═════ PAGE ═════
The notion of Animation
As we just saw, the controller returns a series of decimal values which vary from each other in a linear way.
Sometimes, we would like to:
- use other types of values, such as Offset, int…
- use of range of values different than 0.0 to 1.0
- consider other variation types, other than linear to give some effect
Use of other value types
In order to be able to use other value types, the Animation class uses templates.
In other words, you may define:
Animation<int> integerVariation;
Animation<double> decimalVariation;
Animation<Offset> offsetVariation;Use of different value range
Sometime, we would like to have a variation between 2 values, different than 0.0 and 1.0.
In order to define such range, we will use the Tween class.
To illustrate this, let’s consider the case where you would like to have an angle that varies from 0 to π/2 rad.
Animation<double> angleAnimation = new Tween(begin: 0.0, end: pi/2);Variation types
As already said, the default way of varying values from lowerBound to upperBound is linear, which is the way the controller works.
If you want to have the angle that linearly varies from 0 to π/2 radians, bind the Animation to the AnimationController:
Animation<double> angleAnimation = new Tween(begin: 0.0, end: pi/2).animate(_controller);When you will start the animation (via _controller.forward()), the angleAnimation.value will use the _controller.value to interpollate the range [0.0; π/2].
The following graph shows such linear variation (π/2 = 1.57)
═════ ENTRIES SUPPLIED ═════
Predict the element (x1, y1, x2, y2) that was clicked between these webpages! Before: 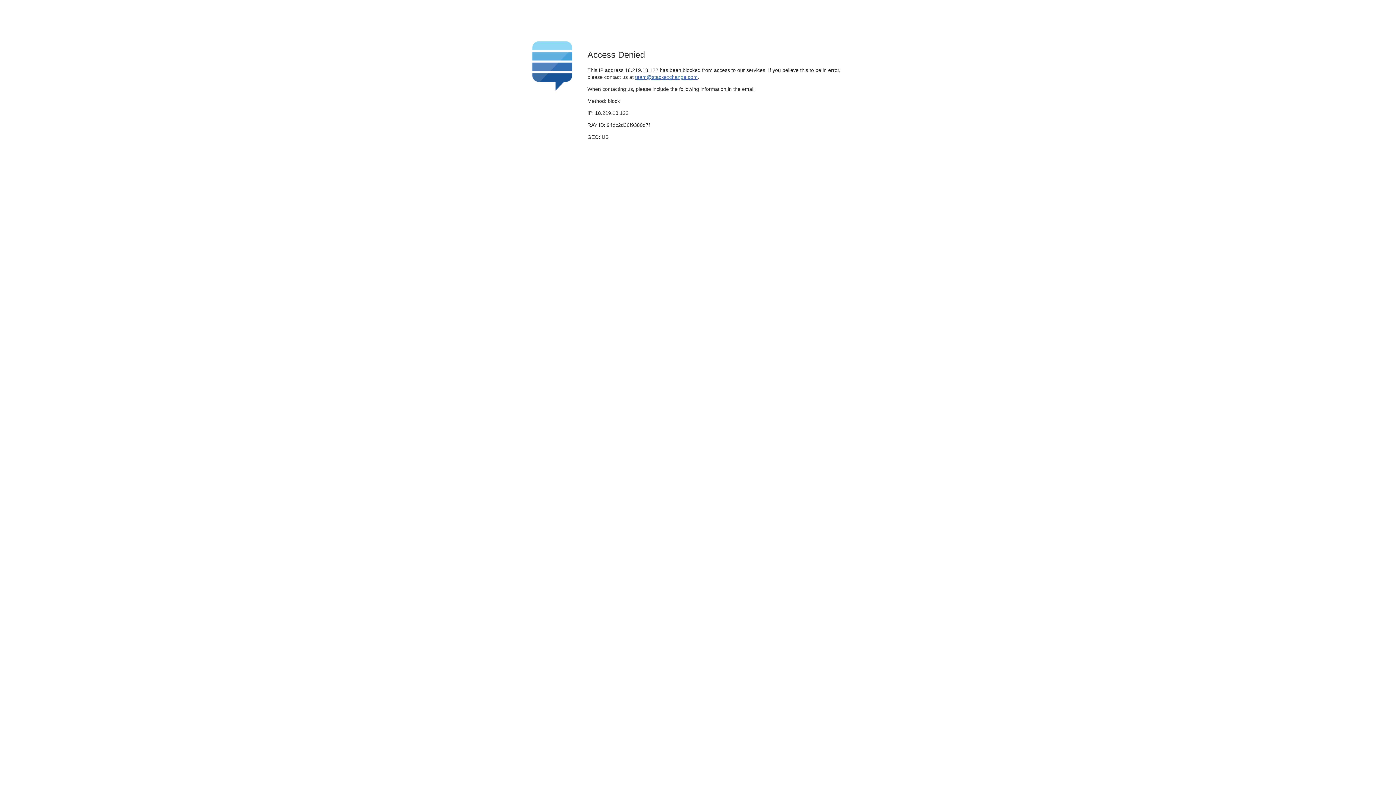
═════
═════ ENTRIES SUPPLIED ═════
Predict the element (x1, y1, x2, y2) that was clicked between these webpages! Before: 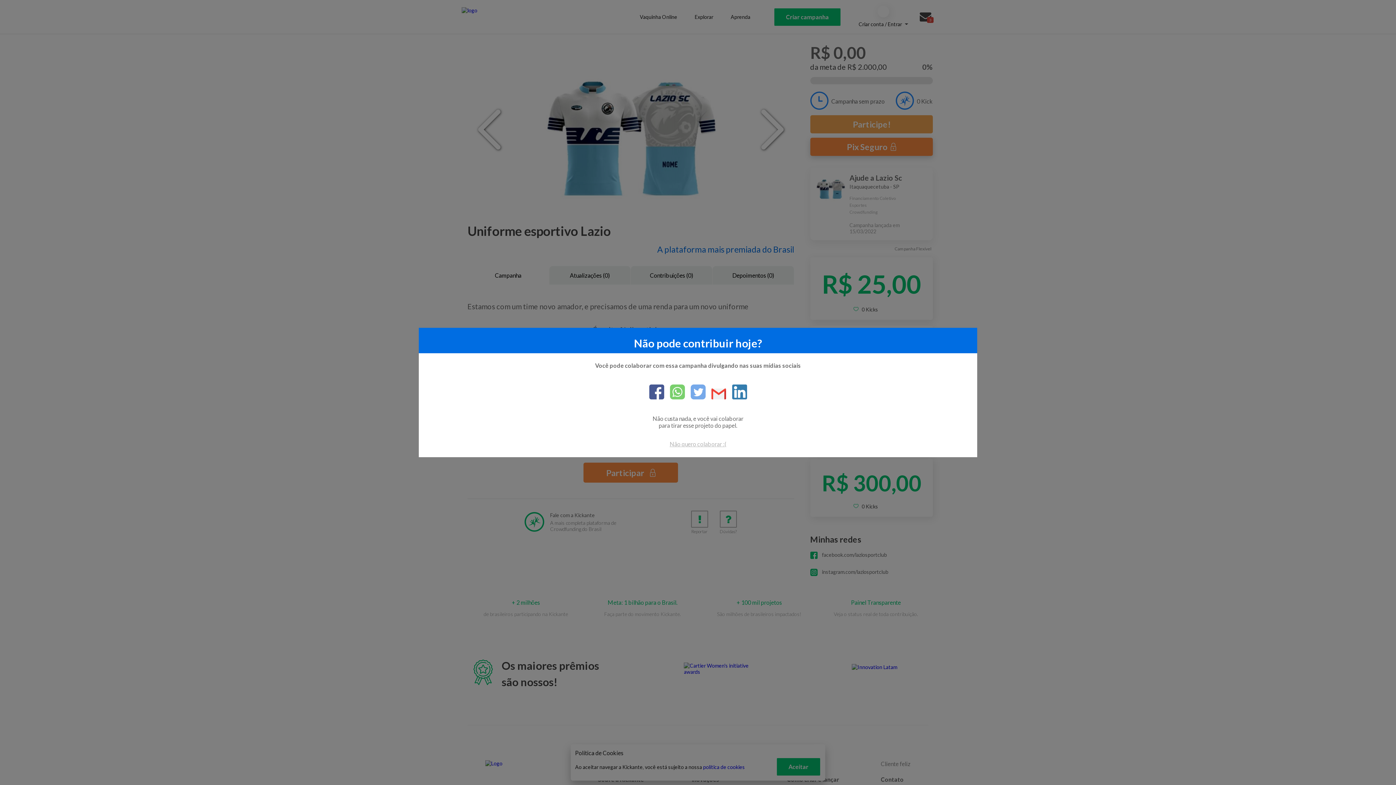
═════
* WHAT THE TASK REQUIRES *
Answer these questions using the animation text above:
(a) What does the Animation class use so that other value types can be used?
(b) Which class is used to define a value range other than 0.0 to 1.0?
(c) What number does the text give for π/2 in the graph?

* TASK SOLUTION *
(a) Templates.
(b) The Tween class.
(c) 1.57.